At one point, a roundish man with a ponytail began to brag about
fighting Mr. Assad’s forces in Homs a few weeks ago. Several blocks
away, the commander of another area — a green-eyed leader who called
himself the Captain — said that around 300 men from the neighborhood had
gone to Syria since the conflict there started. “Seven of them died and
were buried there,” he said. There was no sadness in his voice, only
pride.
His claim about fighters was impossible to verify. But it seemed
credible in an area where the flag of the Free Syrian Army and banners
with Islamic slogans have replaced posters for Lebanese political
leaders.
These days, Syria is the syringe pumping adrenaline into the entire
region. Here in Lebanon’s second largest city, the costs of the violence
are clear, and not just in the posters of young martyred men with
shaved heads who took up arms out of passion or persistent unemployment.

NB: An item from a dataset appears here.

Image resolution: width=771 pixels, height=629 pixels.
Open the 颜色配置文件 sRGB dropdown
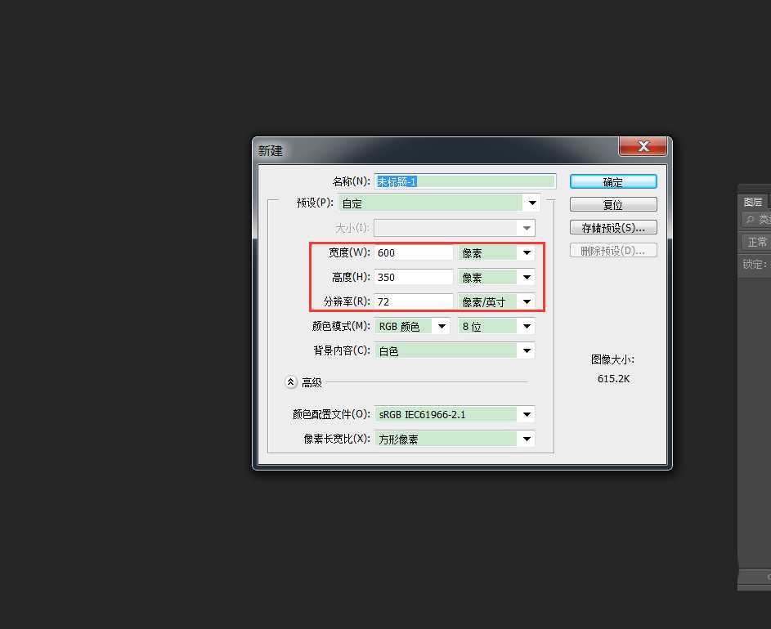[527, 414]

The toll can also be seen in the intensive care unit of the Islamic
hospital in the center of the city, where on Thursday afternoon, Mehdi
Sharham, 16, lay motionless except for the occasional twitch of his long
dark eyelashes. On Wednesday, his family said, he was outside a sweets
shop talking to some friends when a stray bullet struck him in the neck.
He was paralyzed immediately.
His father, Mosbah Sharham, said Mehdi was an honors student, a quiet
boy who always hated guns and loved soccer. His doctors say he will
never walk again.
“We have nothing to do with all of this,” Mr. Sharham said, “and here we are paying the price for their differences.”